[Collected data]
━━━━━━━━━━━━━━━━
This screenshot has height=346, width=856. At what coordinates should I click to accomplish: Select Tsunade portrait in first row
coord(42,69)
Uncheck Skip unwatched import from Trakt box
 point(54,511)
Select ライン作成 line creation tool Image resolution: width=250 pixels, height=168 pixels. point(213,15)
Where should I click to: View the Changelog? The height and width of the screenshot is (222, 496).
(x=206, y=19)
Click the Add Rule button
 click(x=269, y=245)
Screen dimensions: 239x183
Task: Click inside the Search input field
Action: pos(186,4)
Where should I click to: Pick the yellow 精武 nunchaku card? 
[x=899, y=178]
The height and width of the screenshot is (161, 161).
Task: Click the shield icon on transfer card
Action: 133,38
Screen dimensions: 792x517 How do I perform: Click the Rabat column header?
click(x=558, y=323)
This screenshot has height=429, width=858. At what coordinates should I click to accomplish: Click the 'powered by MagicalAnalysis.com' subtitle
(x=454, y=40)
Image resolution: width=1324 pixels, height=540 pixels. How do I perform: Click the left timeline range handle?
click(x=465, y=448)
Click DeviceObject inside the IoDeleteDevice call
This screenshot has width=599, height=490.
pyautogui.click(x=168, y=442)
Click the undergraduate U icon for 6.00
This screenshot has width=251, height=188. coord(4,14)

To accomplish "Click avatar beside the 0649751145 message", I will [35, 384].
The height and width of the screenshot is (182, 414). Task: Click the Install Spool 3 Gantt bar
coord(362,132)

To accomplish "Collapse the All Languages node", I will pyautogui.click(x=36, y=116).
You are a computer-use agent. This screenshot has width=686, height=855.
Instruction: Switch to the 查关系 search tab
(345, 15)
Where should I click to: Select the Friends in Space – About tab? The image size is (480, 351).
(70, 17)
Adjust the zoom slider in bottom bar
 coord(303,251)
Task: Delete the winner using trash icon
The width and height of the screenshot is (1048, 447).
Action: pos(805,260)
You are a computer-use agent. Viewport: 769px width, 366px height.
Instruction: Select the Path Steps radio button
━━━━━━━━━━━━━━━━
An exact restatement of all the entries above is needed.

(ANSWER BOX)
This screenshot has height=346, width=856. At what coordinates should I click to accomplish: Select Tsunade portrait in first row
coord(42,69)
Uncheck Skip unwatched import from Trakt box
 point(54,511)
Select ライン作成 line creation tool Image resolution: width=250 pixels, height=168 pixels. point(213,15)
Where should I click to: View the Changelog? The height and width of the screenshot is (222, 496).
(x=206, y=19)
Click the Add Rule button
 click(x=269, y=245)
Screen dimensions: 239x183
Task: Click inside the Search input field
Action: pos(186,4)
Where should I click to: Pick the yellow 精武 nunchaku card? 
[x=899, y=178]
The height and width of the screenshot is (161, 161).
Task: Click the shield icon on transfer card
Action: 133,38
Screen dimensions: 792x517 How do I perform: Click the Rabat column header?
click(x=558, y=323)
This screenshot has height=429, width=858. At what coordinates should I click to accomplish: Click the 'powered by MagicalAnalysis.com' subtitle
(x=454, y=40)
Image resolution: width=1324 pixels, height=540 pixels. How do I perform: Click the left timeline range handle?
click(x=465, y=448)
Click DeviceObject inside the IoDeleteDevice call
This screenshot has width=599, height=490.
pyautogui.click(x=168, y=442)
Click the undergraduate U icon for 6.00
This screenshot has width=251, height=188. coord(4,14)

To accomplish "Click avatar beside the 0649751145 message", I will [35, 384].
The height and width of the screenshot is (182, 414). Task: Click the Install Spool 3 Gantt bar
coord(362,132)

To accomplish "Collapse the All Languages node", I will pyautogui.click(x=36, y=116).
You are a computer-use agent. This screenshot has width=686, height=855.
Instruction: Switch to the 查关系 search tab
(345, 15)
Where should I click to: Select the Friends in Space – About tab? The image size is (480, 351).
(70, 17)
Adjust the zoom slider in bottom bar
 coord(303,251)
Task: Delete the winner using trash icon
The width and height of the screenshot is (1048, 447).
Action: pos(805,260)
You are a computer-use agent. Viewport: 769px width, 366px height.
Instruction: Select the Path Steps radio button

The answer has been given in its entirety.